行き倒れの魔王を拾った日②

 最初は自力で起き上がることもできなかった男だが、翌朝には多少フラフラとしながらではあるものの立ち上がれるようになった。

 そしてそこからさらに3日の時が過ぎる頃にはすっかり体力を取り戻し、完全に復活した。


 これには小夜も驚きはしたものの、それも当たり前のことなのかもしれないとすぐに思い直した。だって彼は人ではなく、魔族なのだ。昨日の口ぶりから想像するに、おそらくかなり高位の。

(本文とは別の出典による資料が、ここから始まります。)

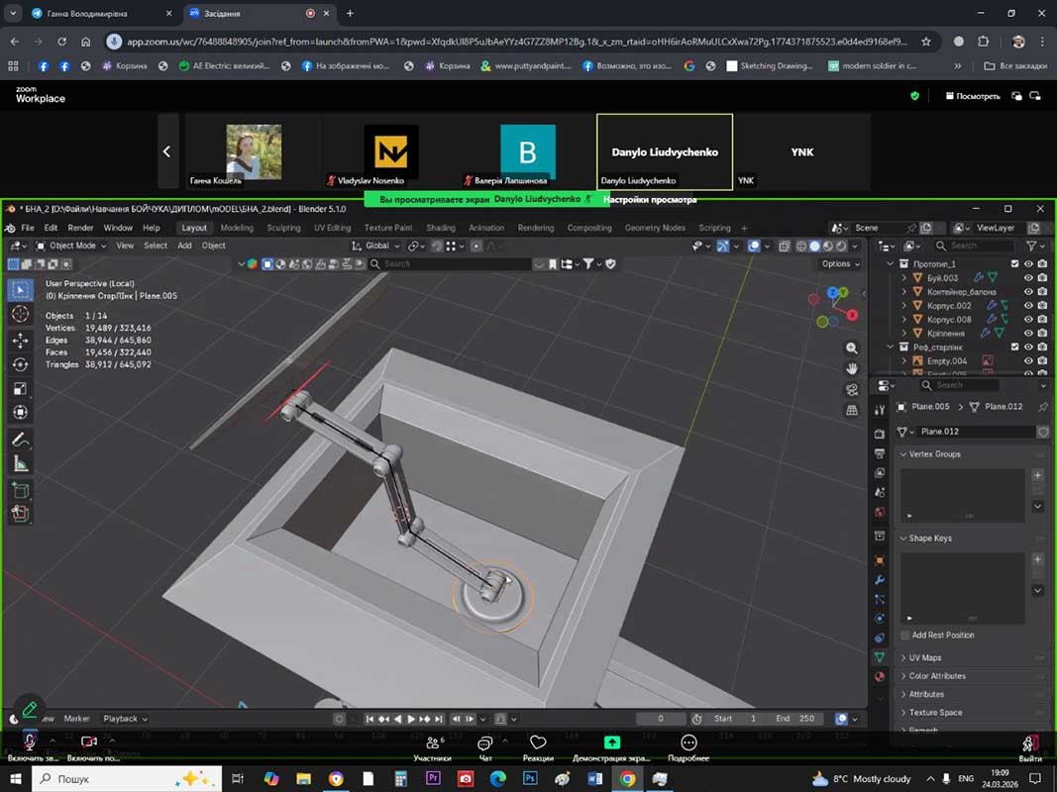Expand the Корпус.002 tree item
Viewport: 1057px width, 792px height.
[903, 306]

「さすがは魔族、とでもいうべきかな? 凄まじいまでの、回復力だな。……すっかり元気になったみたいだから、出ていってもらっても? 父さんたちとも、そういう約束だったし」


 小夜が暮らすゼフ夫妻の家は、けっして裕福ではない。なので回復したのに、タダ飯喰らいにいつまでも居座られては困るのだ。彼らはただでさえ自分という、余計なお荷物を抱え込んでいるのだから。


「なぁ、サヨ……」


 小夜は自ら名乗ったりはしなかったが、家人とのやり取りを見聞きして知ったのだろう。はじめて男に名を呼ばれ、小夜は少しだけ動揺した。しかし次に男が発した言葉のせいで、そんな小さな動揺はあっという間に遥か彼方に消し飛んでしまった。


「……お前は本当に、この世界の人間なのか?」


「あ、あ、あ、あ、当たり前だろう!? 僕は父さんと母さんの、息子だよ? 最初から、そう言っているじゃないか!」


「お前は本当に嘘をつくのが、下手くそだな」


 フフンと意地悪く、男が笑った。


「しかし今のまま、ここにいるのは危険じゃないのか? 何をやらかしたのかは知らんが、皇族どもがお前の行方を探しているぞ」


 険呑な光が、男の紅い双瞼に宿る。


「え……?」


「やはりお前、気づいていなかったのか。聖女として召喚された、あの女。たしか名は、ひまりといったか。アレは聖女として、不完全な存在だったらしい」


 自分でも知らないようなことを突然ペラペラと語り出した男に、困惑を隠せない小夜。そんな小夜の反応を、男は呆れたように笑った。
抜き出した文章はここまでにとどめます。